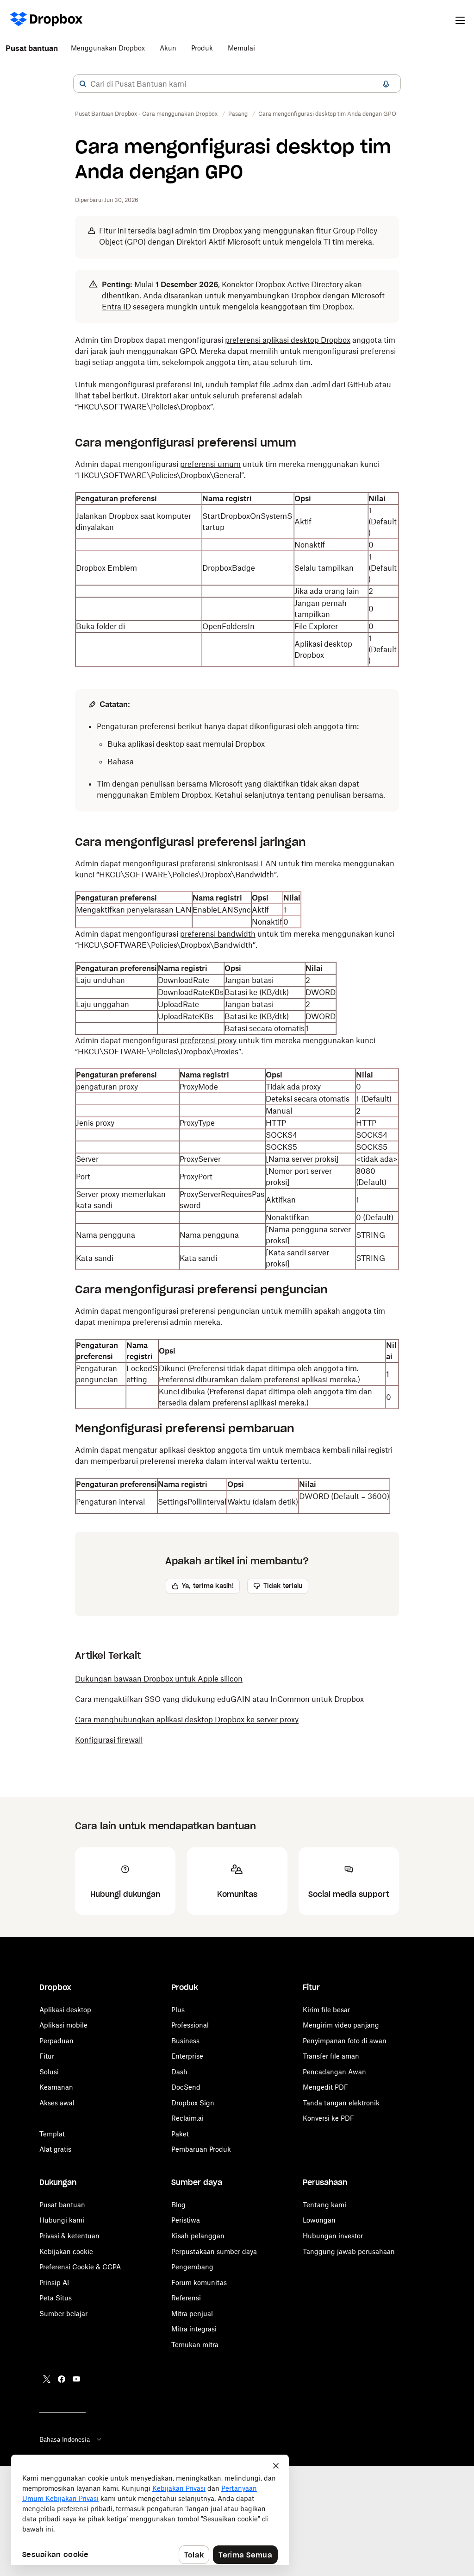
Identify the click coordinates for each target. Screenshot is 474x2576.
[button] (82, 83)
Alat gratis (55, 2149)
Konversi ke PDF (328, 2118)
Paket (180, 2134)
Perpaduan (56, 2041)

----

TASK OBJECTIVE: The result should be the full listing, retyped exactly and free of pictures.

ANSWER FOR THE TASK:
Identify the click coordinates for each target. Screenshot is 474x2576.
[button] (82, 83)
Alat gratis (55, 2149)
Konversi ke PDF (328, 2118)
Paket (180, 2134)
Perpaduan (56, 2041)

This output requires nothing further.